NSCLC can be further divided into four different types, each with different treatment options:
- Squamous cell carcinoma or epidermoid carcinoma. As the most common type of NSCLC and the most common type of lung cancer in men, squamous cell carcinoma forms in the lining of the bronchial tubes.
- Adenocarcinoma. As the most common type of lung cancer in women and in nonsmokers, adenocarcinoma forms in the mucus-producing glands of the lungs.
- Bronchioalveolar carcinoma. This type of lung cancer is a rare type of adenocarcinoma that forms near the lungs’ air sacs.
- Large-cell undifferentiated carcinoma. A rapidly growing cancer, large-cell undifferentiated carcinomas form near the outer edges or surface of the lungs.
Small cell lung cancer (SCLC) is characterized by small cells that multiply quickly and form large tumors that travel throughout the body. Almost all cases of SCLC are due to smoking.
What causes cancer?
Cancer is ultimately the result of cells that uncontrollably grow and do not die. Normal cells in the body follow an orderly path of growth, division, and death. Programmed cell death is called apoptosis, and when this process breaks down, cancer begins to form. Unlike regular cells, cancer cells do not experience programmatic death and instead continue to grow and divide. This leads to a mass of abnormal cells that grows out of control.
Lung cancer occurs when a lung cell’s gene mutation makes the cell unable to correct DNA damage and unable to commit suicide. Mutations can occur for a variety of reasons. Most lung cancers are the result of inhaling carcinogenic substances.
Carcinogens are a class of substances that are directly responsible for damaging DNA, promoting or aiding cancer. Tobacco, asbestos, arsenic, radiation such as gamma and x-rays, the sun, and compounds in car exhaust fumes are all examples of carcinogens. When our bodies are exposed to carcinogens, free radicals are formed that try to steal electrons from other molecules in the body. These free radicals damage cells and affect their ability to function and divide normally.
About 87% of lung cancers are related to smoking and inhaling the carcinogens in tobacco smoke. Even exposure to second-hand smoke can damage cells so that cancer forms.
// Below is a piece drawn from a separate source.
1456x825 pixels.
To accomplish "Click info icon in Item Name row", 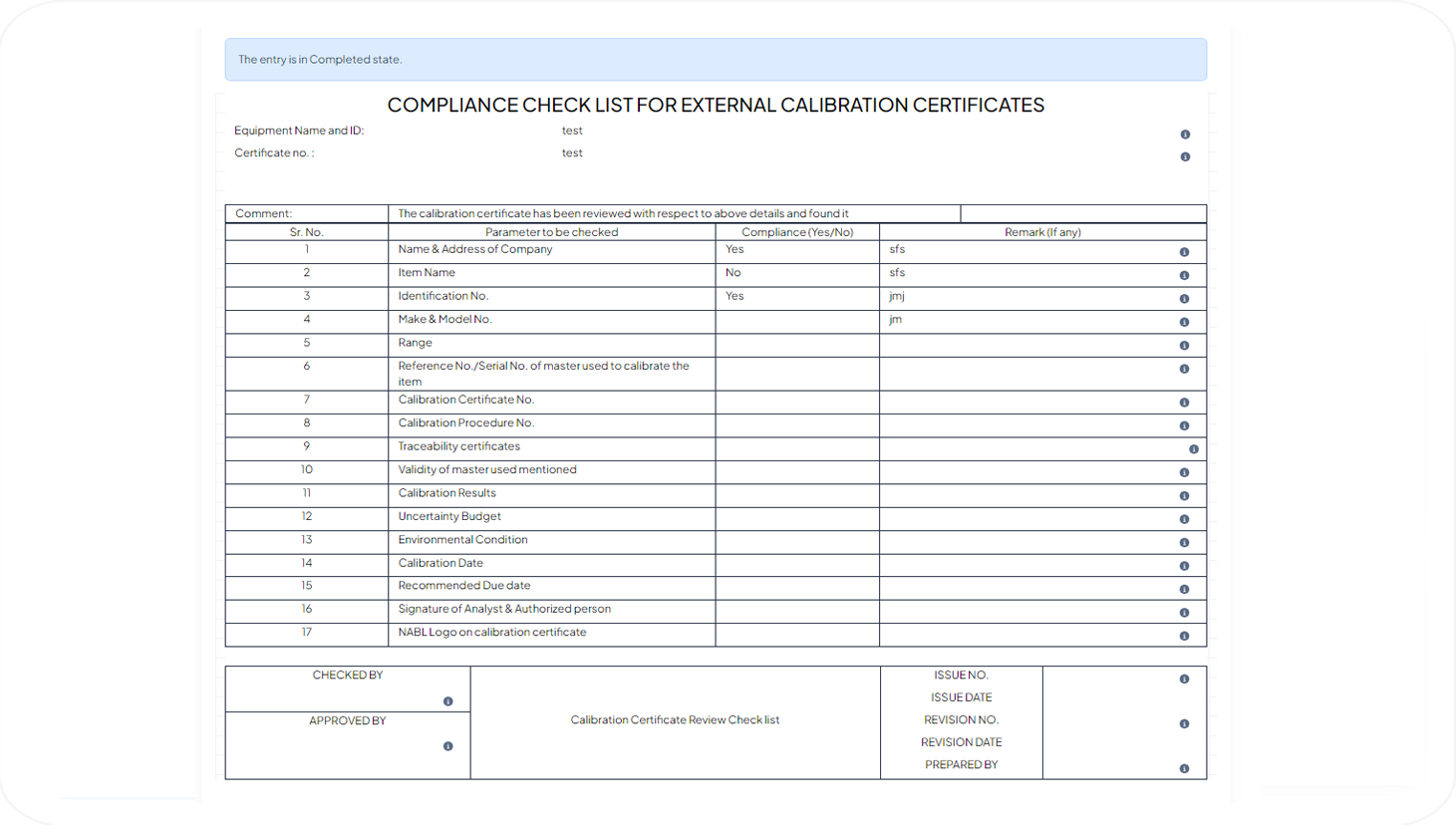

Cancer can be the result of a genetic predisposition that is inherited from family members. It is possible to be born with certain genetic mutations or a fault in a gene that makes one statistically more likely to develop cancer later in life. Genetic predispositions are thought to either directly cause lung cancer or greatly increase one’s chances of developing lung cancer from exposure to certain environmental factors.